_Exercise text:_
When my husband, Chris, and I came to Rockland on vacation in 2013 we had no idea the trip would change our lives. We fell in love with the city, the residents and visitors we met, and the exquisite beauty that is uniquely Maine’s.
Chris was still working and at 68 he was the oldest person in the office – old enough to be the father and even grandfather of some of his coworkers. While at lunch several months later, his boss asked him “So, have you thought about retiring?” To be honest, the thought had never before crossed his mind. But a seed was planted.
I am 11 years younger and was still working in my own home décor and staging business. My work provides an opportunity to combine the things I love: design, psychology, personal empowerment, and creativity. When Chris brought up the idea of retiring, I wondered, “How will this affect my life and business? “ Of course, I knew there would be changes. But I had no way to know how profound and difficult some of those changes would be.
In 2014, serendipitous events allowed us to purchase and renovate an 1891 sea captain’s house in Rockland’s south end which we thought would be a great place to spend time in retirement. Chris made the decision and our countdown to retirement began. During that year we developed a plan and discussed, sometimes heatedly, what we wanted retirement to be like.
Immediately after Chris’s retirement party in April of 2015, we set off for our home in Rockland armed with what we believed was a well-thought-out plan, an over-packed car, and two protesting cats.
Sounds easy, right? Did I mention that it took me three months of working 8 to 12 hour days, seven days a week, to prepare for the transition? I was so exhausted and stressed out I developed a raging bladder infection that would take three months to subside. But wait, there’s more. The night we arrived in Rockland, I ended up in the ER at 1 a.m. with a stress-induced, irregular heartbeat. So much for a relaxing start to retirement!

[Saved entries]
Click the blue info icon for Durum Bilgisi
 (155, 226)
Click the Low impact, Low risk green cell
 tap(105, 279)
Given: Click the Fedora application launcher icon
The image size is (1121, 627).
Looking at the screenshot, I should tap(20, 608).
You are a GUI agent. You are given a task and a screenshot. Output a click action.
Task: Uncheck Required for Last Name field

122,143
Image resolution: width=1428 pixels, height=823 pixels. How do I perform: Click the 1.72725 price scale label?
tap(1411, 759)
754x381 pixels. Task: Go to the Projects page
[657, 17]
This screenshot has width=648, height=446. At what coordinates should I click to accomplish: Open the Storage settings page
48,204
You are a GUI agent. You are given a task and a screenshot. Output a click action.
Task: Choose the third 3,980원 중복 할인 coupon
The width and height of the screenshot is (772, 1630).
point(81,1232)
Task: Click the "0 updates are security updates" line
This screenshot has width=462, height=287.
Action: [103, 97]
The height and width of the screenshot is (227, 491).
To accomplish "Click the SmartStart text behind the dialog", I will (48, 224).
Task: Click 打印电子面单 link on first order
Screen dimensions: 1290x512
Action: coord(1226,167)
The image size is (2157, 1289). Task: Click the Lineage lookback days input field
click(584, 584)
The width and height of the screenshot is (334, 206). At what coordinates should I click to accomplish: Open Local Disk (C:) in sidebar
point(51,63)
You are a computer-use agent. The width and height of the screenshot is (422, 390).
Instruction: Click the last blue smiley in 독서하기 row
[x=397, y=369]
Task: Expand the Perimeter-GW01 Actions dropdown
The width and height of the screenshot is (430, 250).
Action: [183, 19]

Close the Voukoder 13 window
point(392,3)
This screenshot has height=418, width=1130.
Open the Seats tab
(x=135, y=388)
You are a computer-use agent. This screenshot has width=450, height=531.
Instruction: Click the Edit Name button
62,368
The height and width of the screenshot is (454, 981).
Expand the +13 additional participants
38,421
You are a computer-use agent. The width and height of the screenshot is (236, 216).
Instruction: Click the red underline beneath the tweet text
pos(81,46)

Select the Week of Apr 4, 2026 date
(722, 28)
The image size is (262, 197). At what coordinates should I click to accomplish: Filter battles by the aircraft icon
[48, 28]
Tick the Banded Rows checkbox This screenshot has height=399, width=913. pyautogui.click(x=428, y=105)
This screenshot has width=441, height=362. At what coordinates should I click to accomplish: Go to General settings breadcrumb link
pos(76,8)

_What this task involves:_
Reproduce the part of the Rockland retirement text above, starting at the words "Immediately after Chris’s" and stopping after the words "two protesting cats.", word for word.

_Solution to this exercise:_
Immediately after Chris’s retirement party in April of 2015, we set off for our home in Rockland armed with what we believed was a well-thought-out plan, an over-packed car, and two protesting cats.